Please, click here to read this article in pdf format: june-17-2010 We have been at a loss trying to understand the markets since last Thursday, when the Euro began its rally. The chart below (source: Bloomberg) shows however that so far, the Euro has not “yet?” been able to break through and close above its [...]
Please, click here to read this article in pdf format: june-17-2010
We have been at a loss trying to understand the markets since last Thursday, when the Euro began its rally. The chart below (source: Bloomberg) shows however that so far, the Euro has not “yet?” been able to break through and close above its 30-day moving average of 1.2327USD. We can see why, and certainly hope the market does see that too.
On Tuesday it became official that Spanish banks are surviving thanks to a lifeline from the ECB, which is earning its reputation as lender of last resort. After Greece’s risk rating downgrade by Moody’s on Monday, the ECB is applying a 5% discount on their sovereign debt, when submitted as collateral. In the case of Spain, the news in our view could not have been worse: Spanish banks in May had the access closed to the capital markets, and borrowed EUR85.6BN from the ECB, which apparently is almost twice the size of liquidity needs at the time of Lehman’s collapse in 2008. How the Euro could have rallied on such news is also impressive, and makes us think that the short covering has been brutal.
The other chart at the bottom (source: Bloomberg) shows the spread between Spain’s and Germany’s sovereign risk. It continues to increase. It’s been a volatile path, but a sure path nonetheless.

We have come across some research that suggests the intervention of the Swiss National Bank, although significant vs. the Swiss Franc, could not have sustained the recent rally in the Euro on its own, to the +1.23USD level. Perhaps it triggered the chain reaction, which involved equities, but it could not have sustained it. Along the same line of reasoning, it seems to us that the situation with British Petroleum also triggered the current rally in oil and Canadian oil sands equity plays, which is more evident after yesterday’s bearish inventory data, released by the Department of Energy.
Fiscal data out of the US is also not encouraging (after all, we are at the beginning of a major, major sovereign risk crisis), but that is a matter for another time. When will we see a return to the downward trend in the S&P 500 200-day moving average?
Finally, we want to discuss an idea suggested yesterday by Morgan Stanley’s Global Economics Team (ref.: “The Lure of Liquidity”, The Global Monetary Analyst, Morgan Stanley, June 16th, 2010). The authors (i.e. J. Fels and E. Bartsch) propose that “…the Euro has been caught in a vicious circle, where the sovereign debt crisis and the bank funding crisis are mutually reinforcing each other…”. Essentially, monetary policy, which this report calls “Passive quantitative easing” is to blame for this spiraling circle. It is also proposed that had the ECB activated “Active quantitative easing”, where the central banks buy public or private (i.e. mortgages) bonds in size, the result would have been different…the crisis would have been contained.

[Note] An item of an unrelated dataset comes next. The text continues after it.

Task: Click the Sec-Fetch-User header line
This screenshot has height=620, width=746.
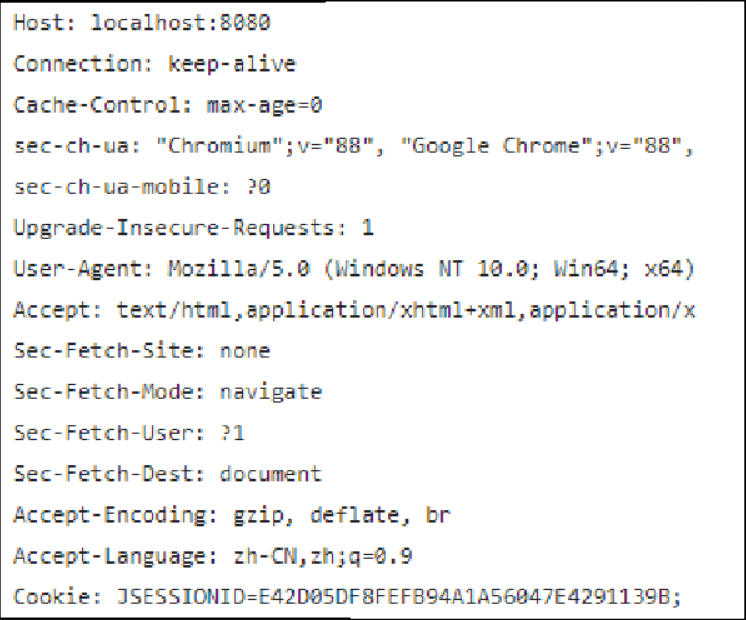Action: click(x=129, y=433)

We could not disagree more with this flawed and misleading notion. It is flawed because it doesn’t acknowledge the structural difference in what the ECB is financing, vs. what the Fed was financing. We brought up this issue weeks ago, when we said the Fed had been financing “stocks” (a magnitude in Economics), assets, which are finite and certain, like mortgages, while the ECB is financing “flows”, which are only determined at the end of a period (i.e. Q4 2010) and are therefore uncertain. Thus, the ECB cannot commit to buy a certain size of debt and run the risk of failing to meet expectations. The ECB, as well, cannot have an exit strategy, as we discussed in our letters at the beginning of May.

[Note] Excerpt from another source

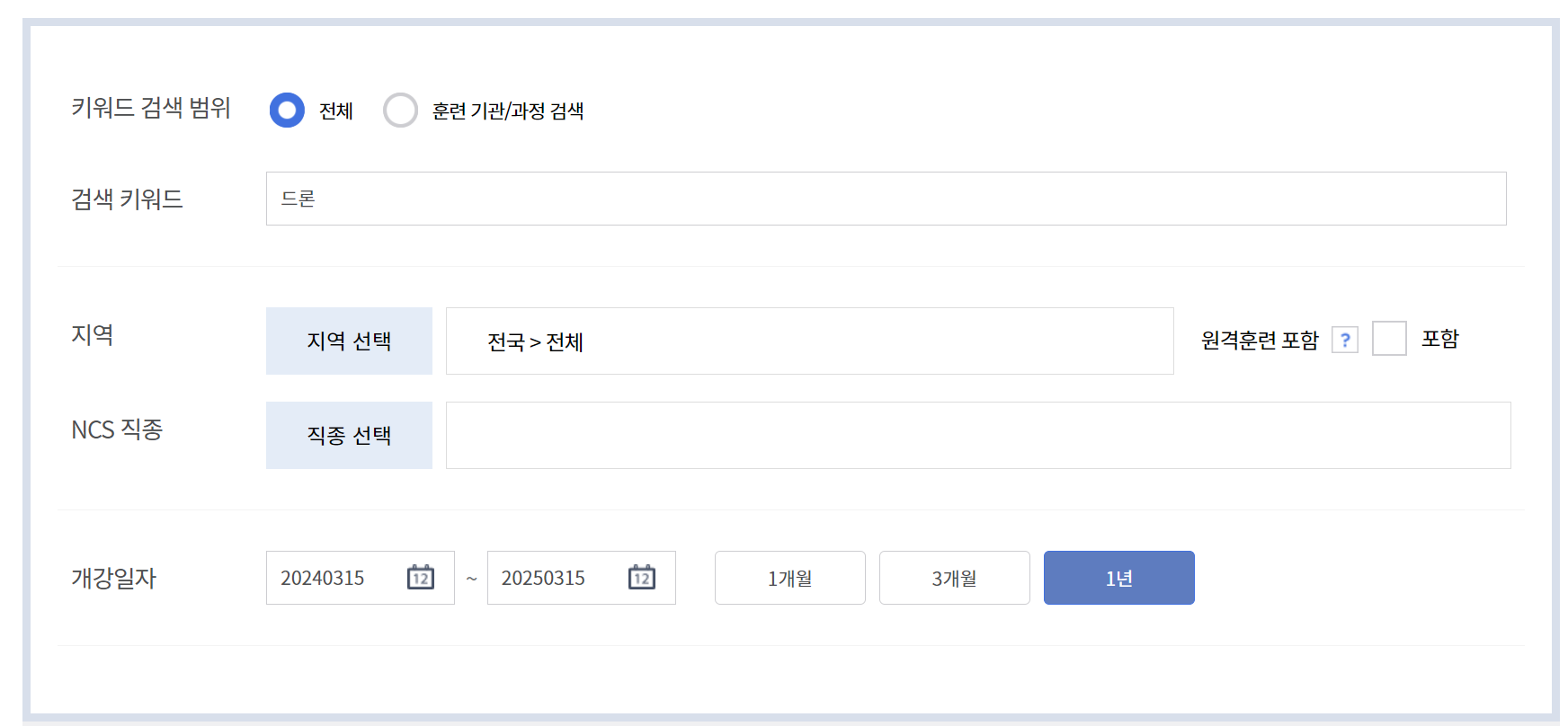The image size is (1568, 726).
Task: Click the highlighted 1년 period button
Action: [1118, 578]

This interpretation is also misleading, because it suggests that the solution to this problem would have been increasing the capitalization of the European financial system. This system is not active, but passive in this story. The banks did not “decide” to buy government bonds. They, as the case of Greece very much illustrates, were forced to buy these bonds (something we also singled out as far back as December 17th, 2009…remember the initial private placement of EUR2BN with the National Bank of Greece et al., when the problem first came up), as much as Basel III, pro-forma, will force other banks to dump corporate credit in favor of sovereign credit. The Euro problem is institutional, is a problem inherent to the structure of the Union in itself (i.e. lack of a unified bond market) and the only way to deactivate it now is by showing net consolidated fiscal surpluses with clear transfers from the rich members to the profligate members. Politically, it’s a tough sell.